On Tue, Jun 05, 2001 at 11:51:19PM -0700, Francois Gouget wrote:
Maybe it was not your intention but I was afraid that we would end up with something like: "checking whether we can build a `uname` dll..." and then a few lines down: "checking whether we can build a `uname` dll..."
The problem is then you don't know exactly where the message comes from.
Sorry but I don't catch what you mean quite well. It's obvious which message is printed on the screen, isn't it?
programs/winetest.c couldn't find where the global variable environ is. It could be easily fixed by adding 'extern char **environ' to the beginning of the file without touching ld flags, but I thought it would be better if I was able to do the same without touching sources instead.
It sounds like a compilation error. One that I've seen in a few Winelib programs by the way. The problem is that the Unix C library headers are not entirely compatible with the windows ones. The solution is to use the msvcrt headers, i.e. Wine's microsoft compatible C library headers, and import msvcrt.dll in the '.spec' file too. In winetest I see: envp = environ; /* envp is not valid (yet) in Winelib */ Maybe envp is valid now. If not then it should be fixed and environ removed.
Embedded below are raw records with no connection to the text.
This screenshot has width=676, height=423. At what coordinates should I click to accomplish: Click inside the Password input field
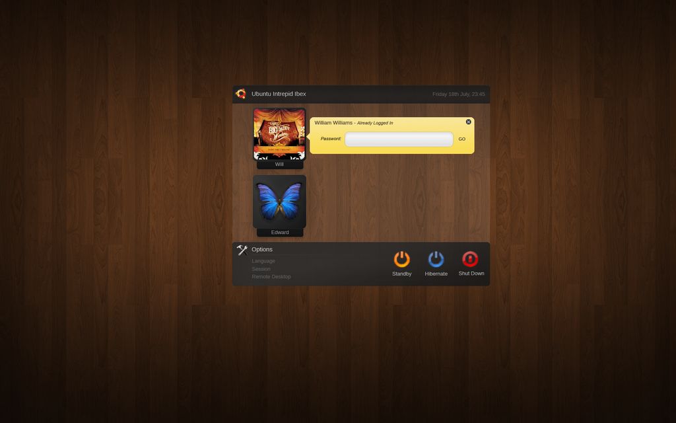coord(399,139)
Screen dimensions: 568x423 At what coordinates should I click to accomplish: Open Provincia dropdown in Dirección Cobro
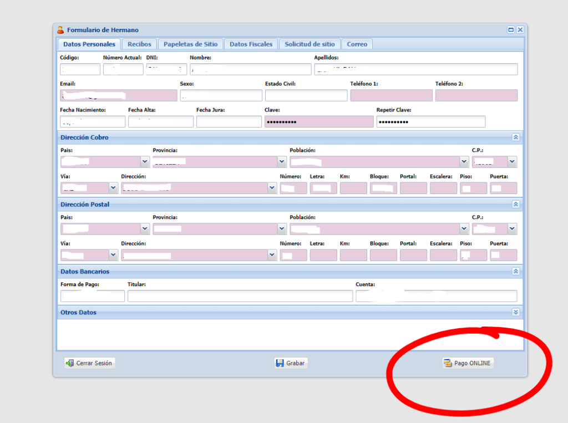tap(282, 161)
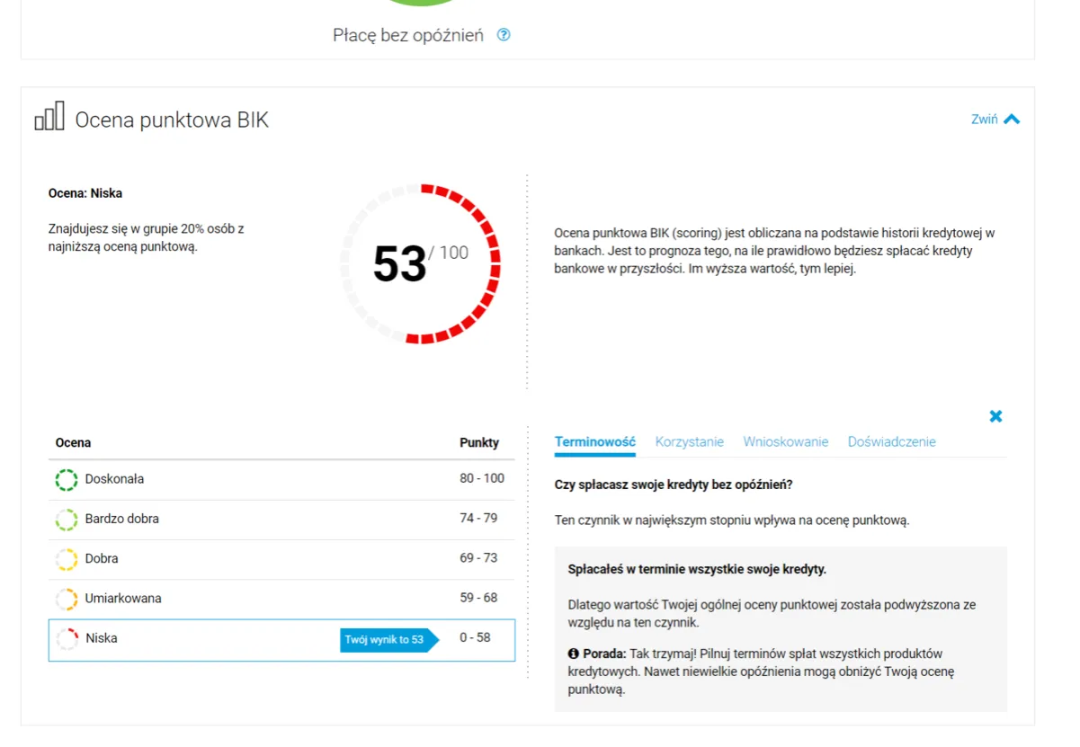Close the factor details panel with the X
Screen dimensions: 1080x747
(995, 416)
Anyway, if it's a compilation error I don't understand why you would need to change the ld flags and how it could help. Are you getting a link error? What does it say?
Oh, I'm sorry to forget that. *) Here it is.
Here's the problem. Your patch essentially does the following:
OSNAME=`uname` if test "$OSNAME" = "Linux" then # Set flags for Linux elif test "$OSNAME" = "FreeBSD" then # Set flags for FreeBSD elif test "$OSNAME" = "UnixWare" then # Set flags for UnixWare elif ...
No, it should be read as:
if test "$OSNAME" = "Linux" then # Check if flags work for Linux AC_CACHE_CHECK(...) if test "$ac_cv_c_dll_linux" = "yes" # Then we can safely set flags LDSHARED="..." fi elif ...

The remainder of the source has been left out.